*** Opening PROVIDED INFORMATION ***
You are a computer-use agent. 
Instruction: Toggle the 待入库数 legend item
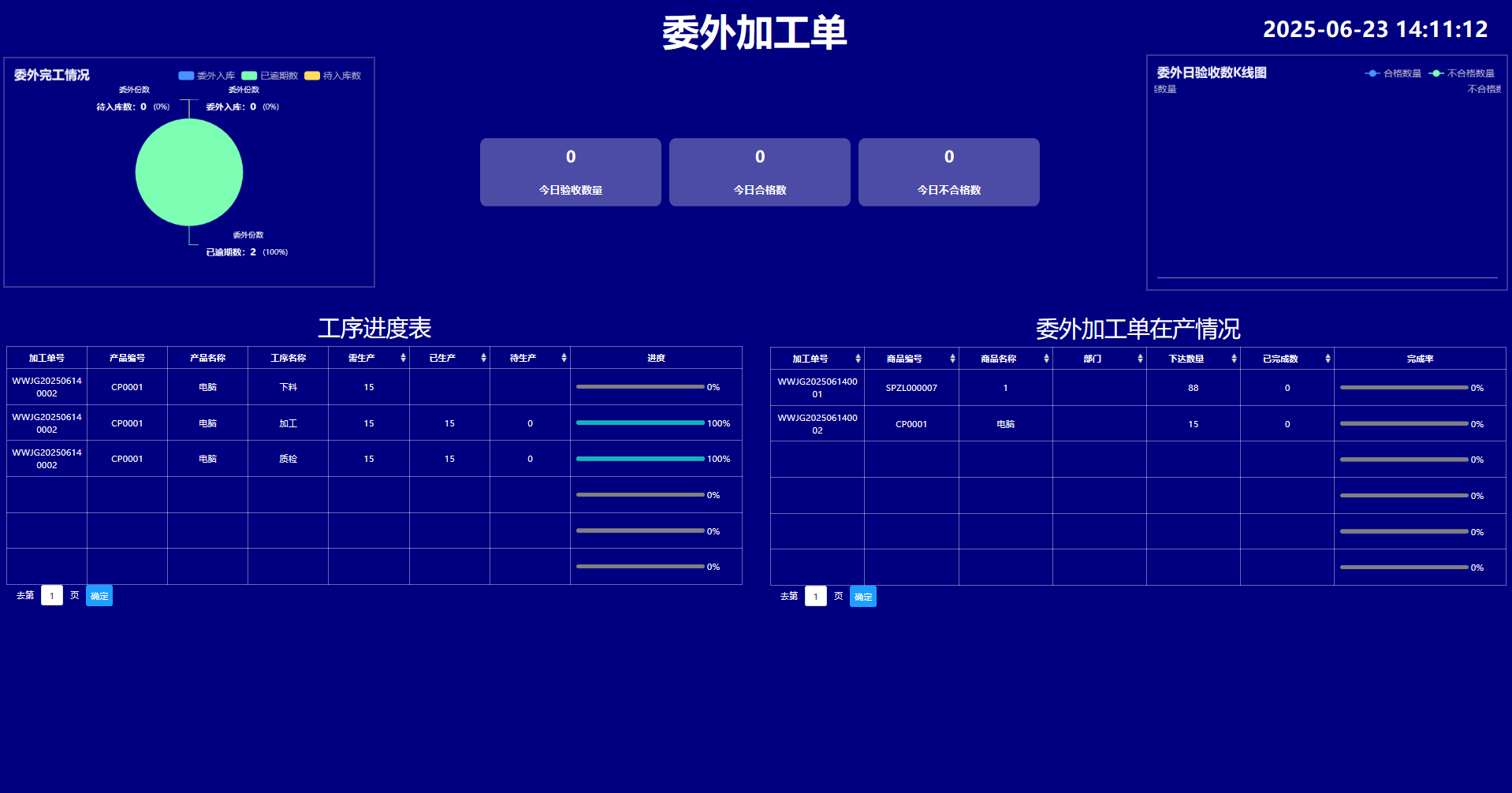click(334, 75)
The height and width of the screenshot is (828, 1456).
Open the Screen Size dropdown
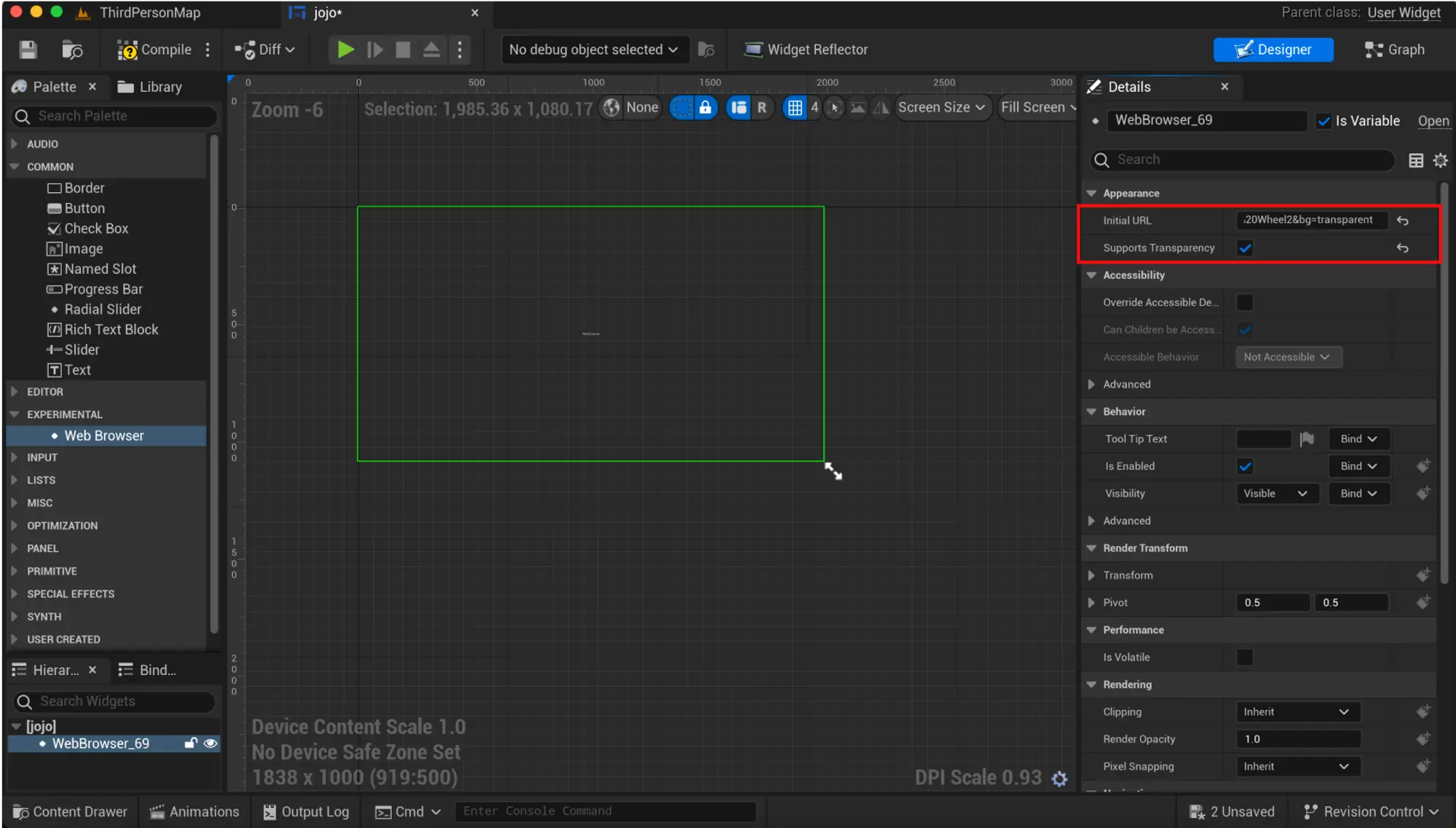click(x=941, y=108)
*** Closing PROVIDED INFORMATION ***
YOUR OBJECTIVE: All that belongs in the answer is the exact run of lines from the line containing "Instruction: Toggle the 待入库数 legend item" to the end of the listing above, pictures removed.

RESULT BELOW:
Instruction: Toggle the 待入库数 legend item
click(334, 75)
The height and width of the screenshot is (828, 1456).
Open the Screen Size dropdown
click(x=941, y=108)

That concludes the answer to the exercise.